» Activity
Tell me how many lines in the data below hold the string "computer", and say nothing else.
(Beginning of Record set)
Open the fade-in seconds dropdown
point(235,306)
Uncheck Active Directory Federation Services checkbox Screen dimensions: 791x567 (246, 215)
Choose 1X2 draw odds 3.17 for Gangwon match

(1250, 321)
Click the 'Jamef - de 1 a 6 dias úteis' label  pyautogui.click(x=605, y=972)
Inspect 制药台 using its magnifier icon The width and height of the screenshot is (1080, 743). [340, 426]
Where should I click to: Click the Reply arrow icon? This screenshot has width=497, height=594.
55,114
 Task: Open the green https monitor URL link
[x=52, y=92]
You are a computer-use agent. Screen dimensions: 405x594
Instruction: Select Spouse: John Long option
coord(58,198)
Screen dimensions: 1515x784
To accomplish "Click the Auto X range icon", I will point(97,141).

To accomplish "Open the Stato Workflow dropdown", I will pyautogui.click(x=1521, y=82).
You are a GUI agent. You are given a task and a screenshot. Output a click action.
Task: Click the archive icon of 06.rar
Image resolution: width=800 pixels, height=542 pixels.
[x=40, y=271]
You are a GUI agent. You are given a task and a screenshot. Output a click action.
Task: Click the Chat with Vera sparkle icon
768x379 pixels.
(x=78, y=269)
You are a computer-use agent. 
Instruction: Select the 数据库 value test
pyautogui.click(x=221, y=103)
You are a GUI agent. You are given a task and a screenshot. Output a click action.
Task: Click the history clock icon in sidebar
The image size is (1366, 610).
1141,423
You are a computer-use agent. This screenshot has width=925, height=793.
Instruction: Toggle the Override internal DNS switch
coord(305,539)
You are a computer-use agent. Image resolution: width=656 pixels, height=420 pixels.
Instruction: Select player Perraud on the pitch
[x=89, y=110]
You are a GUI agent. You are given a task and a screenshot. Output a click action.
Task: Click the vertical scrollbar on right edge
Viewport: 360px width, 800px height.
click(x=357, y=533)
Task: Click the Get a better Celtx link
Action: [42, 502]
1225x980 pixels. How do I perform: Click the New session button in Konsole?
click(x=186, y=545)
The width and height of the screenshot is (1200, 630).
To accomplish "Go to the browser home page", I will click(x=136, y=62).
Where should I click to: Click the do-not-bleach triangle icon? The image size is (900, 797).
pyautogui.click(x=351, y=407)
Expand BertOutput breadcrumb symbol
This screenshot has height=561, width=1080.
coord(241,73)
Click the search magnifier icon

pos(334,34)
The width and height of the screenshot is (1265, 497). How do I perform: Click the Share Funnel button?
(End of Record set)
» Exercise output
4